“Una riforma che non serve”

Tutto rinviato al 7 maggio. L’esame del contestato ddl Pillon sull’affido condiviso, che sta creando maretta fra Movimento 5 stelle e Lega, è iniziato il 9 aprile in Commissione giustizia ma riprenderà dopo la pausa delle festività pasquali. Durante la discussione generale la prima iscritta a parlare era la senatrice Svp Julia Unterberger, capogruppo delle Autonomie, che ha ribadito la sua contrarietà al disegno di legge del parlamentare leghista.
“Se si vuole raggiungere la bigenitorialità perfetta - scrive in una nota Unterberger - non serve superare il ddl Pillon con un'altra legge di riforma dell'affido condiviso, ma servono misure per la parità di genere. Quindi anche quello che stanno proponendo alcuni esponenti del Movimento 5 Stelle serve davvero a poco. Il problema è che le donne, dopo una separazione, sono quasi sempre in una situazione di svantaggio economico rispetto agli uomini”.

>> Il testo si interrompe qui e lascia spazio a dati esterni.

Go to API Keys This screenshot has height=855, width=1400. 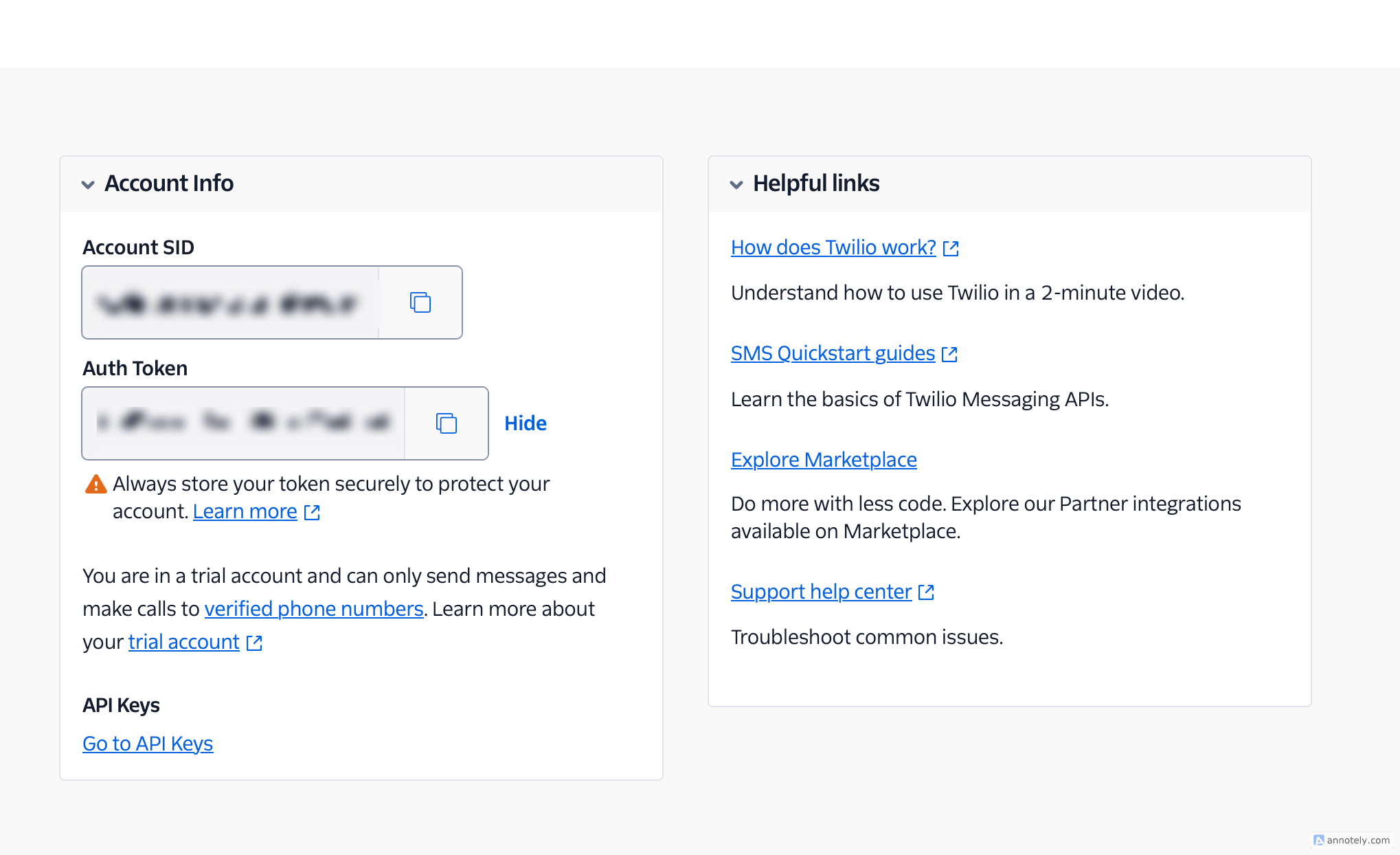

Per la senatrice della Volkspartei “nella maggior parte delle coppie vige ancora una divisione tradizionale dei ruoli, per cui le donne si dedicano ai figli e alla casa e gli uomini alla carriera e al lavoro. È per questa ragione che i giudici, anche dopo la legge del 2006 sull’affido condiviso, solo in rari casi sono in grado di sancire una situazione completamente paritaria. Nella maggior parte dei casi i padri non chiedono neanche la collocazione paritaria dei figli, perché non compatibile con le loro esigenze lavorative. Pertanto i padri dovrebbero essere coinvolti all’inizio del progetto familiare, con norme che consentano la conciliazione dei tempi di vita con quelli di lavoro ma, nel contratto di governo Lega-M5S, questo obiettivo viene posto solo in relazione alle donne”.
L’idea di Unterberger è quella di seguire il modello dei paesi scandinavi, dove madre e padre sono messi nella condizione di conciliare carriera e famiglia e, pertanto, in caso di separazione, entrambi hanno il tempo e le risorse economiche per contribuire allo stesso modo all’educazione e alla crescita dei figli. “Non si può invece stravolgere al momento della separazione una divisione delle mansioni durata spesso per moltissimi anni, dove la donna ha rinunciato alla propria carriera a favore di quella del partner. È per questo che ci sono situazioni economiche totalmente differenti, motivo per cui non si può abolire il contributo al mantenimento da parte del soggetto economicamente più forte, anche perché va a danno soprattutto dei figli”.
Il giudice non è chiamato ad intervenire se riscontra abusi e violenze, ma lo deve fare nel caso in cui queste non siano dimostrabili o risultino false. In questo modo si disincentivano le donne dalla denuncia, e questo avviene in un Paese dove ogni due giorni una donna viene uccisa
Inoltre con questa proposta si punta a “depenalizzare il mancato pagamento dell’assegno di mantenimento, ma non ci sono sanzioni se un padre viene meno agli obblighi legati all’affidamento condiviso. Sulla casa, sempre i padri non dovranno più accettare che vada all’ex moglie e ai figli e in caso di comproprietà l’eventuale assegnatario dovrà corrispondere un indennizzo per l’uso”, così Unterberger.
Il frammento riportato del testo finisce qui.